If I understand this correctly, the array element of a 1D array is a cluster of many completely uninteresting elements of any datatype, but one cluster element is a numeric (U8? I32?) that is guaranteed to only contain one of five values (0..4) AND is guaranteed to be in nondescending order and that's the only one we are looking at. (You say "guaranteed to be ascending" but your examples claim otherwise)
The result for any given input array is a boolean, either PASS (containing only 1, 2, 3, 4) of FAIL (otherwise). You already suggested an algorithm that checks the first and last for the correct values (1, 3, resp) and then only needs to prove that 2 and 3 also exist. I think you can do a single binary search for "2" OR "3" and once you find one (stop now and return FAIL if none are found, of course!), do a second binary search for the other (= not yet found) value on the remaining range above or below it, depending on what you found (i.e. if you found a 2, search above for 3, if you found a 3, search below for 2, re-using and readjusting the bounds already established). If the second value is not found, return FAIL, else it's a PASS as soon as you find one of them.
(Just thinking out loud, need to go to sleep now :D)
According to Altenbach's post, I didn't fullly understand the task. I thought that it is needed to know the indexes of the transitions. Furthemore the code is really not optimized and does nothing more than this :
Result is OK if all values (1 to 4) exist in the array. Is this correct ?
If so, because the values are ordered :
- first element must be 1 and last 4
- check if 2 and 3 exist by the use of Search 1D Array
Would this be an acceptable solution ? This is so simple that I'm afraid to miss something obvious.
@Darren wrote:
Which example is an exception? All of them have values in ascending order. Some only have one value. Some have values ascending but skip something.
In all your example the value sometimes stays the same between adjacent elements, i.e. is not ascending but still nondescending. 😄 The "ascending" condition is not met. (see also). Your sentence probably would have worked better after including one word as in "... these values are guaranteed to be sorted in ascending order ...".
@Darren wrote:
Yup, that's what I need to do. And that's pretty much what I have right now. But this approach requires two passes. I was hoping somebody more clever than me could figure out a way to do it in one pass.
It really is only one pass, because the ranges are not overlapping. The second search is entirely in a region that has not been looked at before. We just need to slightly switch logic as a function of what has been found so far. The quickly shrinking search boundaries continue to shrink, only the logic is swapped. At most, we need to inspect log2(N) elements, .i.e. about 24 for an array with 16M elements. That's peanuts. 😄
Doesn't this meet your requirements ? Is it not efficient enough ?
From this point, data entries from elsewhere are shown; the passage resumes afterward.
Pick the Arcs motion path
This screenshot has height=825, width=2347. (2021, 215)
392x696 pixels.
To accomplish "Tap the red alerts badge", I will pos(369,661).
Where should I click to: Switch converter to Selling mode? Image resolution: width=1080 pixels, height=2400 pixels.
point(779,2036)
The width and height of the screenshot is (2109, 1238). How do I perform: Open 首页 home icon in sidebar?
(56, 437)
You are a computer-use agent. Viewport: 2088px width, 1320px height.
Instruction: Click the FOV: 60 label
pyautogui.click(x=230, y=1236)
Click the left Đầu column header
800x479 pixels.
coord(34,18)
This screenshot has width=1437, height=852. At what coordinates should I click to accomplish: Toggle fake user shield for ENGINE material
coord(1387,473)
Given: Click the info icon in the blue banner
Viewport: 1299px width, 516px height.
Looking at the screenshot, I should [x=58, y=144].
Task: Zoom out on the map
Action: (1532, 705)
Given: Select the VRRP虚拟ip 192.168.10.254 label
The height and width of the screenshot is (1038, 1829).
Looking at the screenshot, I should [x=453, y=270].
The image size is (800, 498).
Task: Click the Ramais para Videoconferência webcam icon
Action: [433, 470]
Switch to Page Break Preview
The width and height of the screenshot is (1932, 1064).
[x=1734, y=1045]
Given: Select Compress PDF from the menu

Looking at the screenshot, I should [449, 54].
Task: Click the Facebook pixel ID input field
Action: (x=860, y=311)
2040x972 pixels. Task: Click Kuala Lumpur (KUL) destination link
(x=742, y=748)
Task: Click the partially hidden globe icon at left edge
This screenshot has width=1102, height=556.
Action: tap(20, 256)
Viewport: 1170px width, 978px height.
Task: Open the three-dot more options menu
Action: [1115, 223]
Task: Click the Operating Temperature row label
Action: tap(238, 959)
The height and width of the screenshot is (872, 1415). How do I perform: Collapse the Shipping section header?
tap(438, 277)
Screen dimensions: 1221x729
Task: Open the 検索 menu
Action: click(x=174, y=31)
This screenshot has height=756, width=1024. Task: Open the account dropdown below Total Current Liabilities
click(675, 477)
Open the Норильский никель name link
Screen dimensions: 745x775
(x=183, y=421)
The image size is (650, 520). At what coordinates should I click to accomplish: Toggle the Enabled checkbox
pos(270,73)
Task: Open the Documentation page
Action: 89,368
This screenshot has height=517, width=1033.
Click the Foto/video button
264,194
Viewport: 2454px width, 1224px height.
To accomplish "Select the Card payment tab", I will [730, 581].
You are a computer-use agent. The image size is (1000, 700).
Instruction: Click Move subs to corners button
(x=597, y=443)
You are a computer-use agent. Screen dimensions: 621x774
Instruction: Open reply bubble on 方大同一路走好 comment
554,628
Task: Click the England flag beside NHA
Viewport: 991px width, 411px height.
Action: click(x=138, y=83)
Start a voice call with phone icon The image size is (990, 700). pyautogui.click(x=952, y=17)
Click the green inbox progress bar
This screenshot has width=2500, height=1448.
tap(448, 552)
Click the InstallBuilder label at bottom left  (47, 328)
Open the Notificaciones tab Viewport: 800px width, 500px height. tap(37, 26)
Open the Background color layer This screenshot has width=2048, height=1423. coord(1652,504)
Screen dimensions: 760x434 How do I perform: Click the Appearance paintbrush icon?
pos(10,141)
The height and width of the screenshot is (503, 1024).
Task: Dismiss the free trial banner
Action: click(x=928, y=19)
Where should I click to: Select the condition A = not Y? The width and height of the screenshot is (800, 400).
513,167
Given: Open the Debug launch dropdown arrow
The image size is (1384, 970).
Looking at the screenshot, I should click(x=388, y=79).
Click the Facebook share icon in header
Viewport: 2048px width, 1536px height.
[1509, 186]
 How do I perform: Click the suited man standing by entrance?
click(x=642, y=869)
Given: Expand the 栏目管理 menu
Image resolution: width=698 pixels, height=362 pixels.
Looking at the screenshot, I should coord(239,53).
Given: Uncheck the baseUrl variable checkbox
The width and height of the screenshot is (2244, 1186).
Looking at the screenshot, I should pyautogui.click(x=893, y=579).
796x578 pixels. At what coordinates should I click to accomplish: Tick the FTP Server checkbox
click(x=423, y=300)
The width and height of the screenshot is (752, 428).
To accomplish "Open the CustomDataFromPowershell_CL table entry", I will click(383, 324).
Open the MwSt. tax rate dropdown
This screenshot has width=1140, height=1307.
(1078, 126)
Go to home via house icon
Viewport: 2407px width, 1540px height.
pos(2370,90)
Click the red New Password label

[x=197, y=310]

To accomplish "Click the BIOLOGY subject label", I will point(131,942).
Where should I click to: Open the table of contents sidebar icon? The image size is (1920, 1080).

I didn't make a benchmark to check if it would be faster to start the search of 3 at the index of 2.
@JB I like it. You could use the delete from array to get the last element, at one point that was more efficient. Also I think an improvement could be to start the 2 Search at index 1, and start the 3 search at the index 2 was found +1, but only if 1 and 2 were found properly. If they aren't then we don't need to search for 3.